冷月停抿唇,長長的睫毛翩躚,小聲:“你田地規整好了嗎?”
“后院都好了,前園沒呢,我沖個涼,繼續干,今天就能整好。”顧遇山自己又去倒了一杯水果冷茶,然后直接在前院脫了干活穿的工裝褲子,只穿著褲衩,就要往浴房走。
“你替換的衣服呢?毛巾呢?什么都不帶,就去洗澡?”冷月停輕輕在他身后開口,然后不等顧遇山說話,轉身進屋。
顧遇山拍腦門兒:“我怎么忘了呢。”然后跟著冷月停進了他倆的房間。
冷月停打開衣柜取出一只盒子,拿出疊的整齊的新內褲,短褲和背心兒并一條嶄新的毛巾交給顧遇山:“你現在穿的那條扔掉吧,破洞了,你如果喜歡,脫下來,我給你洗洗,補好。”
顧遇山大窘,臉發燙,接了:“謝謝。”
冷月停輕輕一笑,轉身去拉上紗簾,背對著顧遇山脫了衣服,香肩,鎖骨,玉臂,皓腕,螞蟻細腰兒全都坦露在顧遇山眼前,彎腰的時候,那腰側腰窩一抹粉痕,美極艷極,看的顧遇山頭腦發熱,鼻腔一股血腥味兒。冷月停只穿著一件白色蕾絲細肩帶裹胸,換了一套香檳玫瑰色的真絲睡衣,把長發放下來,放下的瞬間,滿室都是順發精油的香氣,冷月停用一邊用毛巾輕柔的擦拭,一邊吹風扇,很輕緩細軟的聲音:“遇山,下午先不要下地,睡午覺休息充足再去,你又不是機器人,為什么那么著急?”

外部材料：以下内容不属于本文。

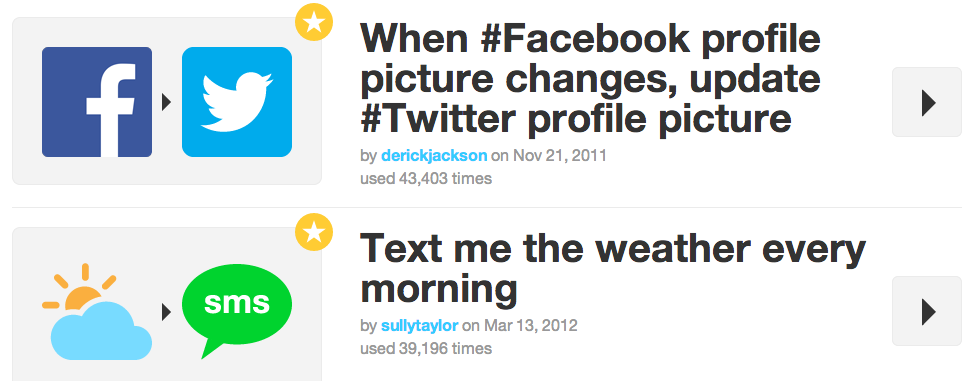Viewport: 976px width, 381px height.
Task: Click the 'Mar 13, 2012' date text
Action: (x=531, y=325)
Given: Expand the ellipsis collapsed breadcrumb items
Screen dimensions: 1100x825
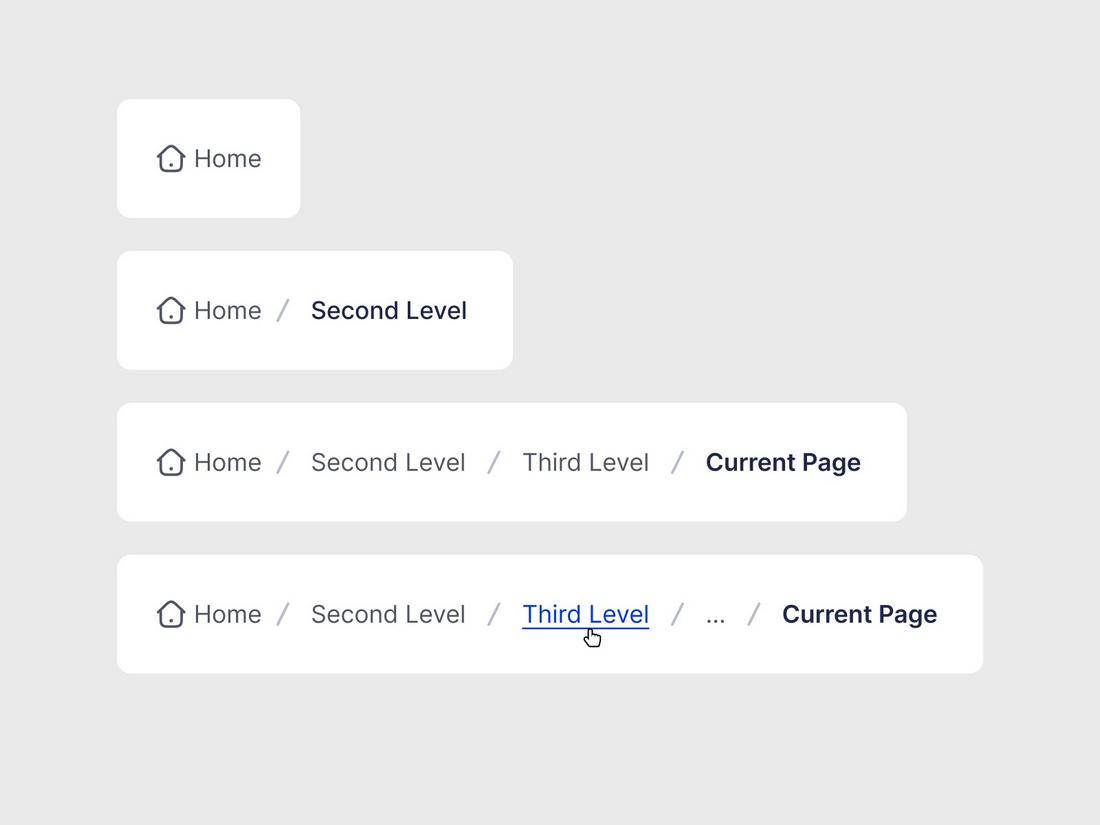Looking at the screenshot, I should [x=715, y=617].
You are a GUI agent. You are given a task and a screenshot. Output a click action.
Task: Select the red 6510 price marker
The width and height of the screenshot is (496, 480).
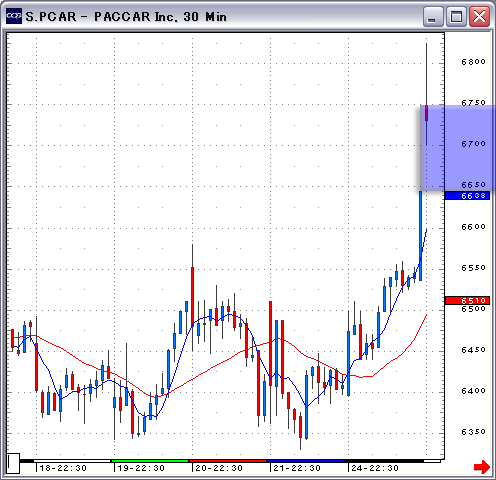(468, 300)
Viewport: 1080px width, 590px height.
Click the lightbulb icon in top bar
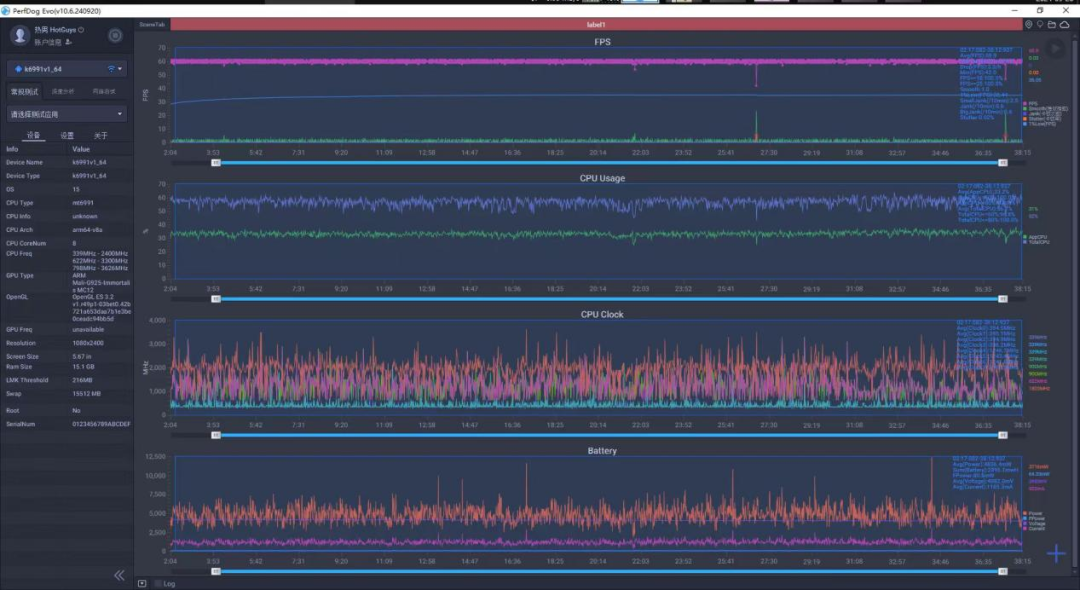[1041, 24]
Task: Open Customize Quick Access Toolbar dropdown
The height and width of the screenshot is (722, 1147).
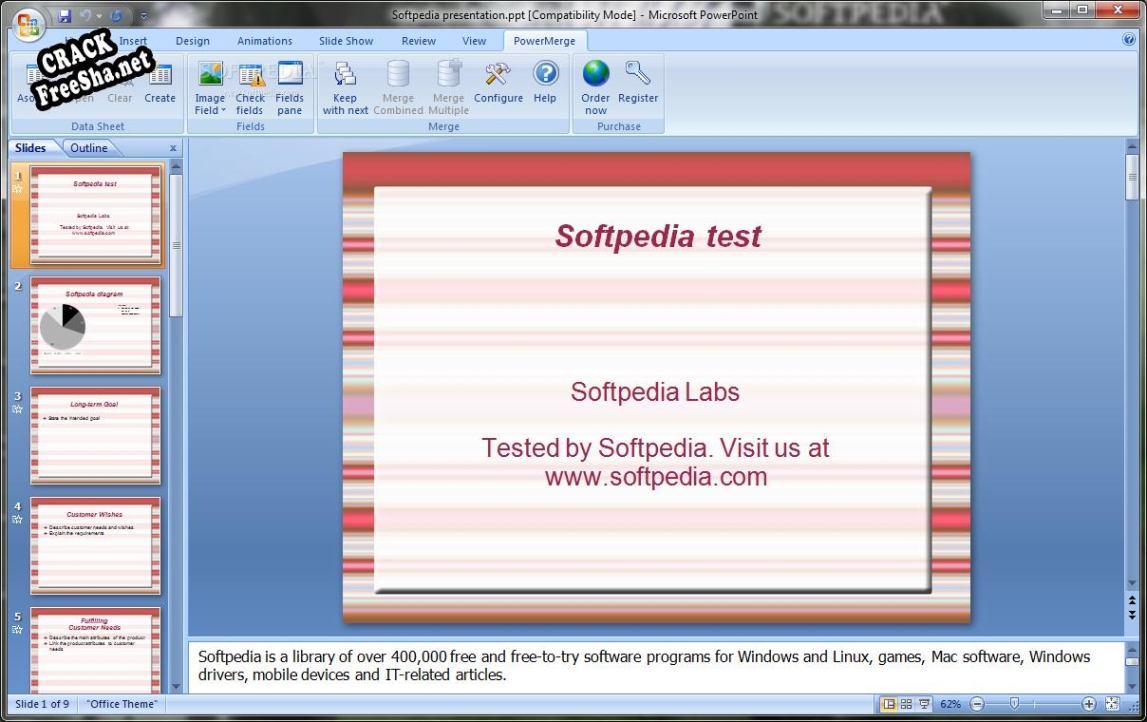Action: (x=144, y=16)
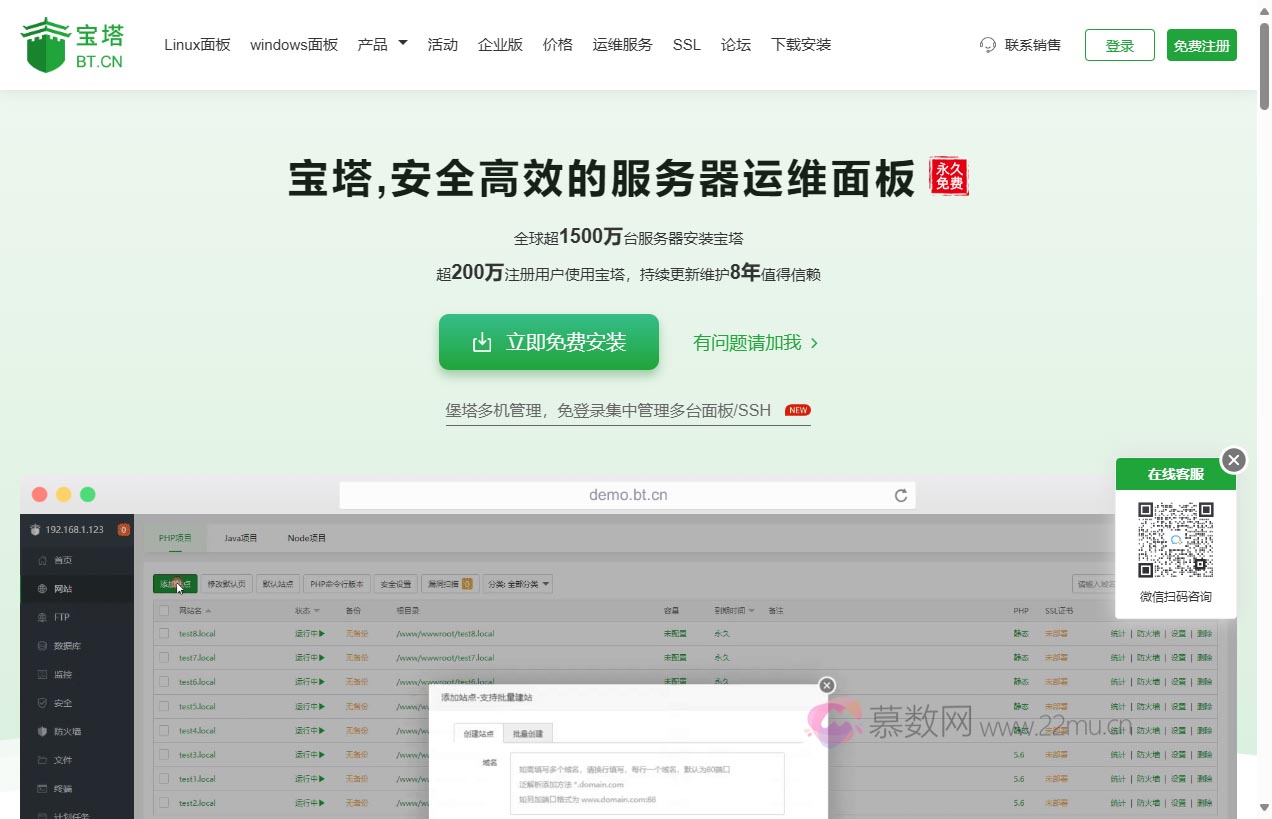Expand the 状态 column filter arrow
The width and height of the screenshot is (1272, 819).
tap(317, 610)
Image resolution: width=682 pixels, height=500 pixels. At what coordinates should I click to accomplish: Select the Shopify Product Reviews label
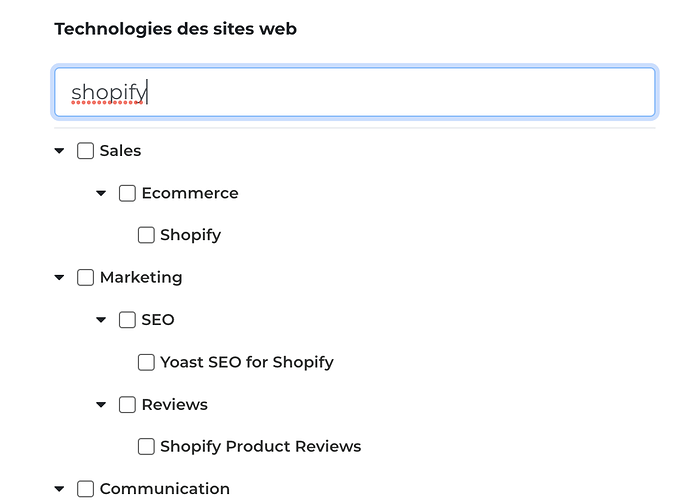pyautogui.click(x=261, y=447)
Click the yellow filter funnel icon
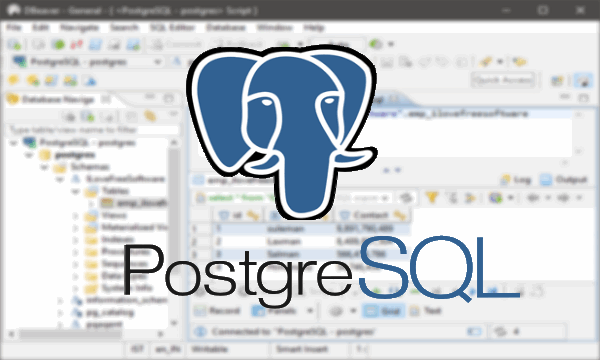Screen dimensions: 600x360 pyautogui.click(x=432, y=197)
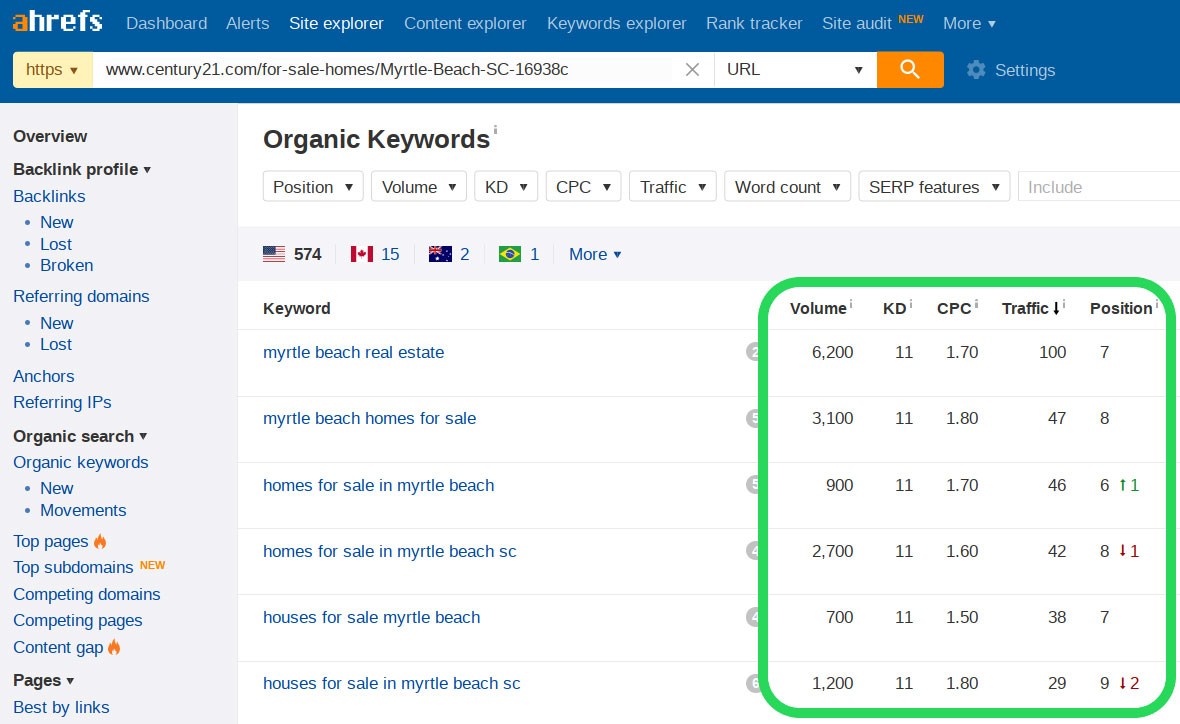Select the Brazil flag filter

pyautogui.click(x=510, y=254)
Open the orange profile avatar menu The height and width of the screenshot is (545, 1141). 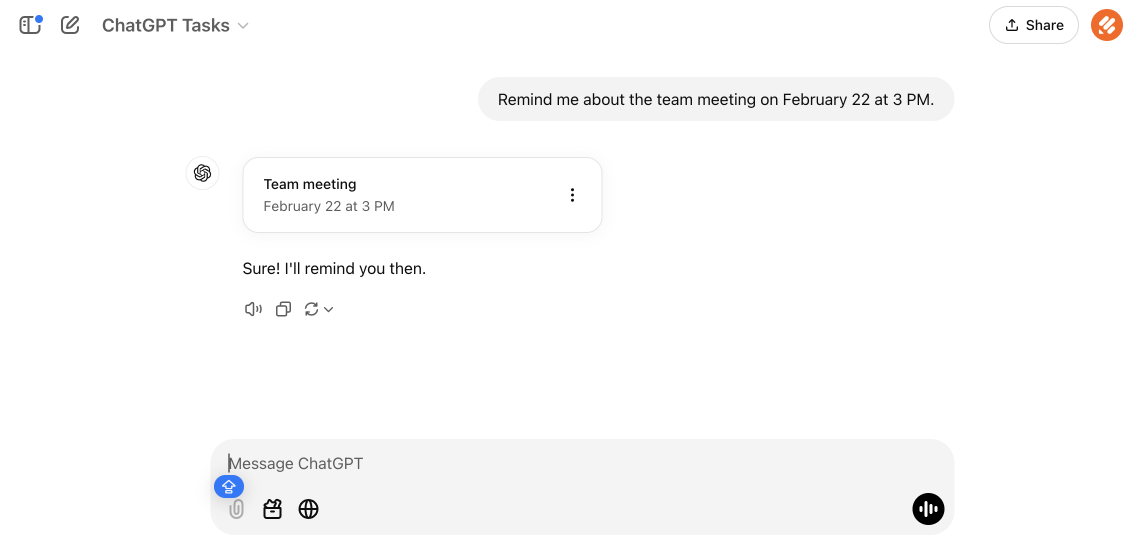coord(1106,25)
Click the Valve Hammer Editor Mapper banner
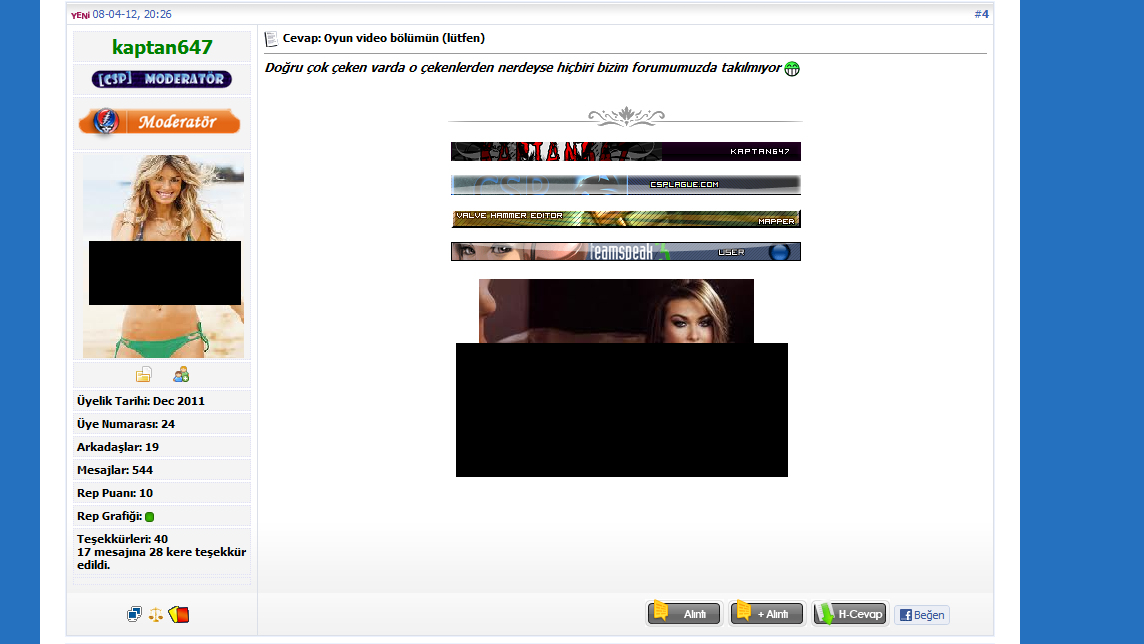This screenshot has height=644, width=1144. (x=625, y=219)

聽到這明顯和平時那股清冷正常的聲線不同的誘人聲線,身體里涌入電流般打了個激靈,顧遇山意識到再待下去,他要化身為狼了,趕快轉身要走。
不料,風扇卻被“啪嗒”一聲按停了。
“不許下地,快點回來,還有……我想吃草莓。”冷月停含著羞恥的聲音小小的傳來。
“噯!我、我沖完澡馬上給你摘新鮮的。”顧遇山轉頭看著冷月停說完,逃也似的跑出去了。
冷月停咬唇,花瓣大眼睛直直看著男人的背影,顫巍巍的低頭,自嘲一笑,抱著小腿,把臉埋入膝蓋里。